The acellular synthetic biology preparation method of 2 phenylethyl alcohol the most according to claim 1, it is characterised in that described pH value It is 5.5～6.5；The most described pH value is 6.

The acellular synthetic biology preparation method of 2 phenylethyl alcohol the most according to claim 1, it is characterised in that be first by institute State restructuring transaminase I ARO8, phenylpyruvate decarboxylase ARO10 and alcoholdehydrogenase ADH1 and prepare catalysis altogether by common fixing means System Combi-CLEAs, then utilizes Combi-CLEAs that L-phenylalanine is carried out catalyzed conversion, via phenylpyruvic acid, benzene second Aldehyde is converted into 2 phenylethyl alcohol.

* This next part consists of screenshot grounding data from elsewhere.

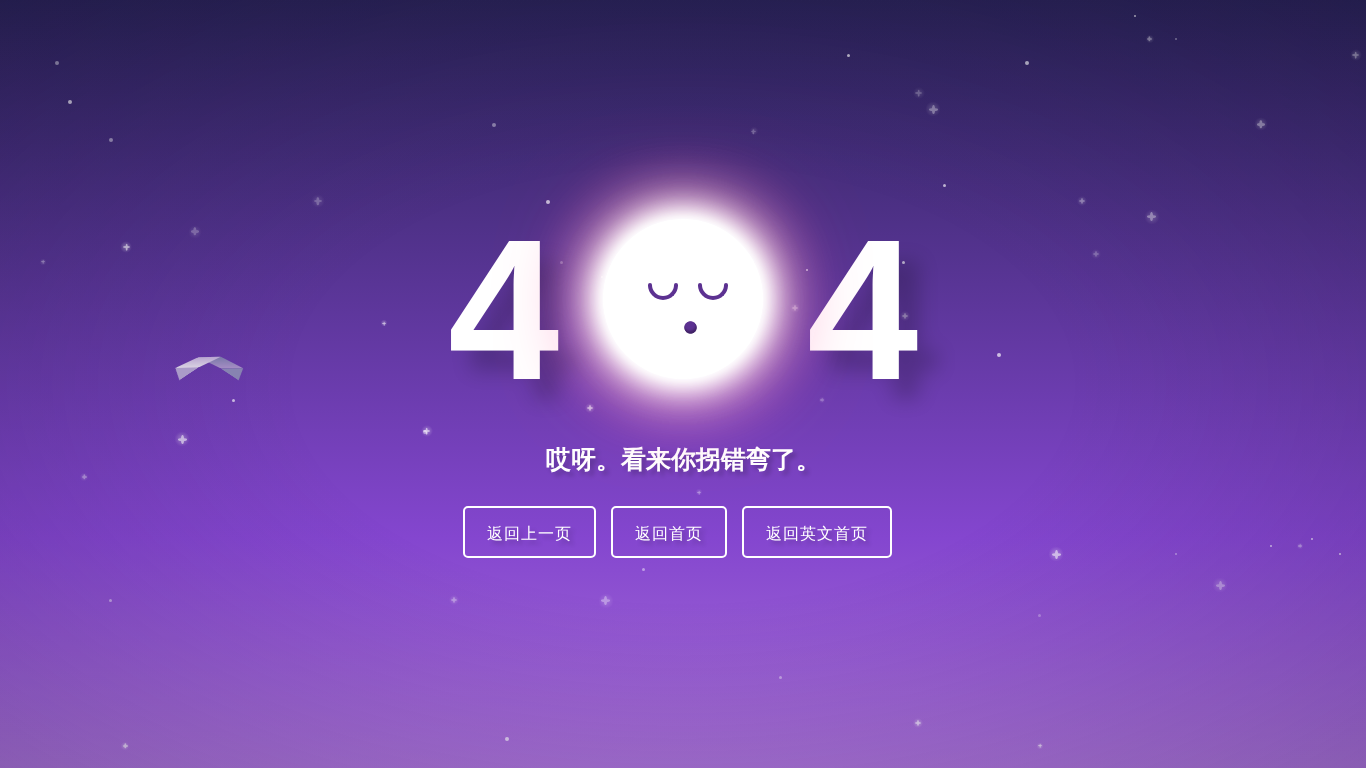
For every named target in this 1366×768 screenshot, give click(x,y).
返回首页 (669, 534)
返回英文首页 (817, 534)
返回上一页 (529, 534)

The acellular synthetic biology preparation method of 2 phenylethyl alcohol the most according to claim 7, it is characterised in that described reaction In system, pH value is 5.0, Mg²⁺Concentration is 1.0～5mM, and bath temperature is 40 DEG C, and reaction transformation time is 5min.

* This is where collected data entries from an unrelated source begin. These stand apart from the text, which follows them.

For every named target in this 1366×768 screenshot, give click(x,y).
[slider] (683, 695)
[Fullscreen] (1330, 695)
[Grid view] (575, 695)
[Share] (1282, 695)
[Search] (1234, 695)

The acellular synthetic biology preparation method of 2 phenylethyl alcohol the most according to claim 7, it is characterised in that described urge altogether The preparation method of change system Combi-CLEAs is: ARO8, ARO10 and ADH1 are joined according to 1:1:1,1:0.5:1 or 1:0.25:1 After Bi, after precipitant ammonium sulfate precipitation, form many enzyme aggregates, add glutaraldehyde and many enzyme aggregates are cross-linked, prepare many Enzyme fixed system altogether；Wherein, the saturation of ammonium sulfate is 60～90%, and pH value is 4～6, and the addition of glutaraldehyde is according to it eventually Concentration is 0.05～0.25% to determine.

The acellular synthetic biology preparation method of 2 phenylethyl alcohol the most according to claim 9, it is characterised in that described heavy The saturation 70% of shallow lake agent ammonium sulfate；The pH value of precipitant ammonium sulfate is 5；The enzyme proportioning of ARO8, ARO10 and ADH1 is 1:0.5: 1；The addition of described glutaraldehyde final concentration of 0.1% determines according to it；The temperature of described crosslinking is 20～35 DEG C；Described crosslinking Time be 30～150min.